# Mit JDBC eine Datenbank anlegen in MySQL?



## Wolfman (7. April 2004)

Ist es möglich eine Datenbank anzulegen in MySQL. Also ich will nähmlich ein SQLDUMB mit java laden und dazu muss ich erst eine Datenbank anlegen so dass die ich Tabellen hinzufügen kann aber hab irgendwie net ganz den durchblick.

Könnte mir eventuell jemand einen schupfs in die richtige richtung geben *ganzliebfrag*.

Danke im voraus


----------



## Wolfman (7. April 2004)

Peinlich ich kannte den befehl CREATE DATABASE nicht *gg* sorry für den thread.


----------



## Wolfman (7. April 2004)

Eine frage hätt ich noch oder ein Paar:
Ist es möglich festzustellen ob ein Table exitiert odre nich bei der database kann ja IF NOT EXISTS machen.

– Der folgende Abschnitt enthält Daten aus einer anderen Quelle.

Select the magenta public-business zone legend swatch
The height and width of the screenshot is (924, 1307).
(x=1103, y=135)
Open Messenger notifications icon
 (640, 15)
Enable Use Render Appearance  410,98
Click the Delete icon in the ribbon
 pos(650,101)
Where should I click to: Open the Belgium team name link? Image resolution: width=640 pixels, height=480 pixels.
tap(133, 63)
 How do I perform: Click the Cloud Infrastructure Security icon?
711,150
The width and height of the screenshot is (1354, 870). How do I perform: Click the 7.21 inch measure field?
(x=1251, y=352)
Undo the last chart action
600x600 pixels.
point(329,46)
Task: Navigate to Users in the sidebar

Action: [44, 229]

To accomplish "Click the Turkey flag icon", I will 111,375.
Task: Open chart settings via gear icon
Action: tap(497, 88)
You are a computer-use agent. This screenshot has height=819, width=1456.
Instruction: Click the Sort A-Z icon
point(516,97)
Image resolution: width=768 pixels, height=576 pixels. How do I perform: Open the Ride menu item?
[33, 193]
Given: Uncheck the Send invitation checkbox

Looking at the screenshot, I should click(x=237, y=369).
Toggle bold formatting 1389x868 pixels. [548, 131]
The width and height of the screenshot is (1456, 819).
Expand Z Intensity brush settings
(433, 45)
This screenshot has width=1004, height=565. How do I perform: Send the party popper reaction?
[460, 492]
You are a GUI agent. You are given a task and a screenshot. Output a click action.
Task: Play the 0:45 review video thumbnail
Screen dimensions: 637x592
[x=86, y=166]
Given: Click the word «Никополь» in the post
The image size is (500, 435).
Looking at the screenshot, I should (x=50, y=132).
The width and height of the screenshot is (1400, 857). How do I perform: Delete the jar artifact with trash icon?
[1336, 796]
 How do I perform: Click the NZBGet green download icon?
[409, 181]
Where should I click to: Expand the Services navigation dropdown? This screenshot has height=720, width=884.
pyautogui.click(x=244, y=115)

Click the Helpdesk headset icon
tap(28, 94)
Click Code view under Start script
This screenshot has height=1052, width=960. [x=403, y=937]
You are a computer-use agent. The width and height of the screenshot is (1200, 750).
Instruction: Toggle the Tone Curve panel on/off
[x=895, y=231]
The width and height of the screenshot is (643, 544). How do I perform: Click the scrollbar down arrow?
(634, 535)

Wie kann ich die Exception abfangen die vom jdbc mein ich wenn man versucht was zu machen was nicht geht den ich will eine gui machen und ich weiss nich inwiefern sich die exceptions da machen oder gibt es die möglichkeit  auf einen anderen stream zu leiten?

das wär schon danke nochmal


----------



## Thomas Darimont (7. April 2004)

Hallo! 

... wie wärs denn mit dem Datenbankbefehl ... 

CREATE OR REPLACE [Table/Database/...] ... ?
Oder du nimmst dir den Datenbank - Katalog zu Herzen und suchst dort nach dem Tabellennamen...

Gruß Tom


----------



## tschatschi30 (5. Juni 2007)

hallo zusammen,

erstmal hoffe ich, dass es nicht so schlimm ist, wenn ich diesen alten thread wieder hervor hole.
ansonsten hab ich auch durchs suchen im forum keinen rat finden können.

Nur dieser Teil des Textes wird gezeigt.